━━ Exercise inputs ━━

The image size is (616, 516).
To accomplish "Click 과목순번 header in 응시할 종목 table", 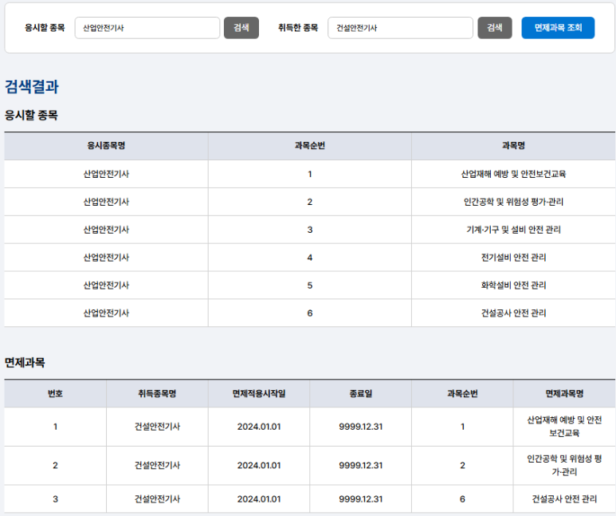I will pos(309,146).
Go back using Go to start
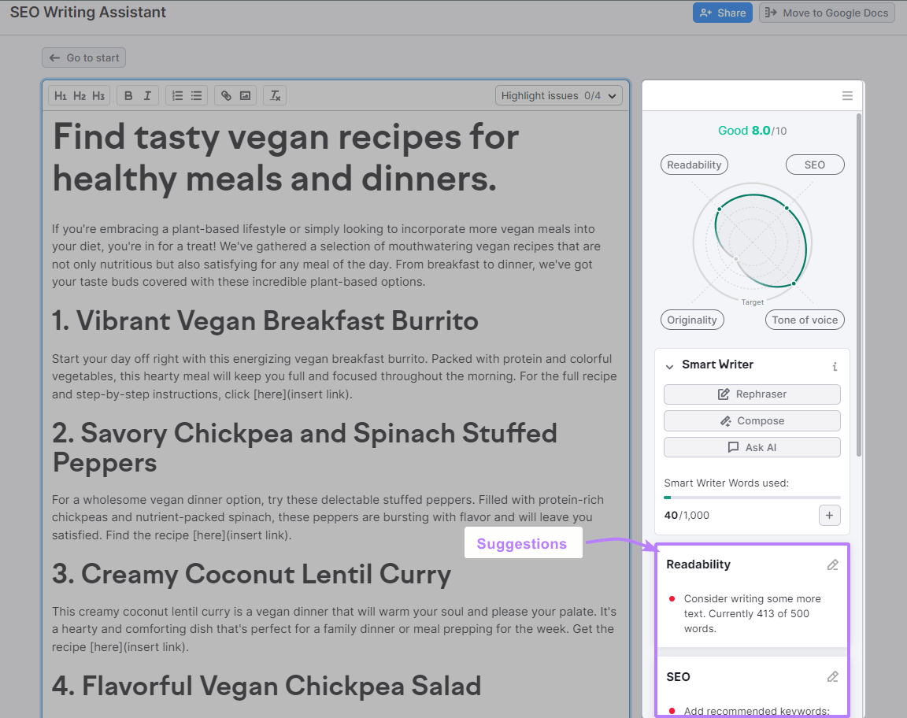 pyautogui.click(x=83, y=57)
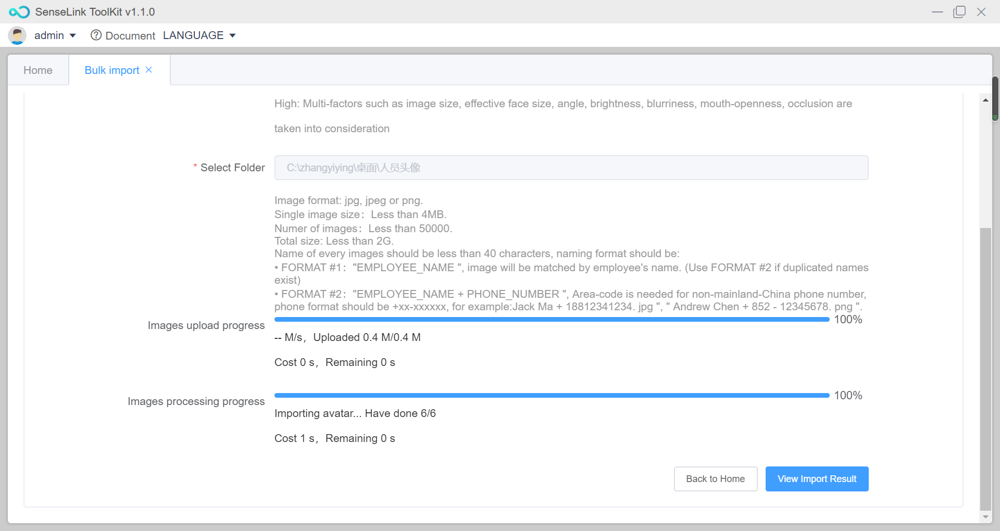Open the Document help link

(130, 35)
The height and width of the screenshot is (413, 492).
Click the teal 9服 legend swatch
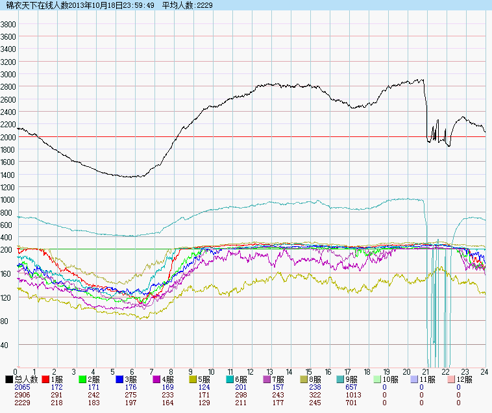click(x=341, y=379)
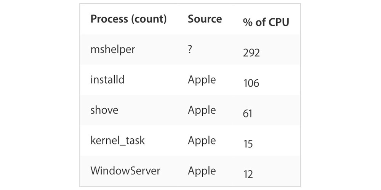The height and width of the screenshot is (190, 381).
Task: Click the Apple source in the WindowServer row
Action: pos(202,171)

━━━

**Task item**
Leaving out all pictures, repeat word for word the lines from the one containing "Go back using Go to start" through the final line of the material above.

**Your response**
Go back using Go to start
 pyautogui.click(x=83, y=57)
Open the Document help link

(130, 35)
The height and width of the screenshot is (413, 492).
Click the teal 9服 legend swatch
click(x=341, y=379)
The height and width of the screenshot is (190, 381).
Task: Click the Apple source in the WindowServer row
Action: pos(202,171)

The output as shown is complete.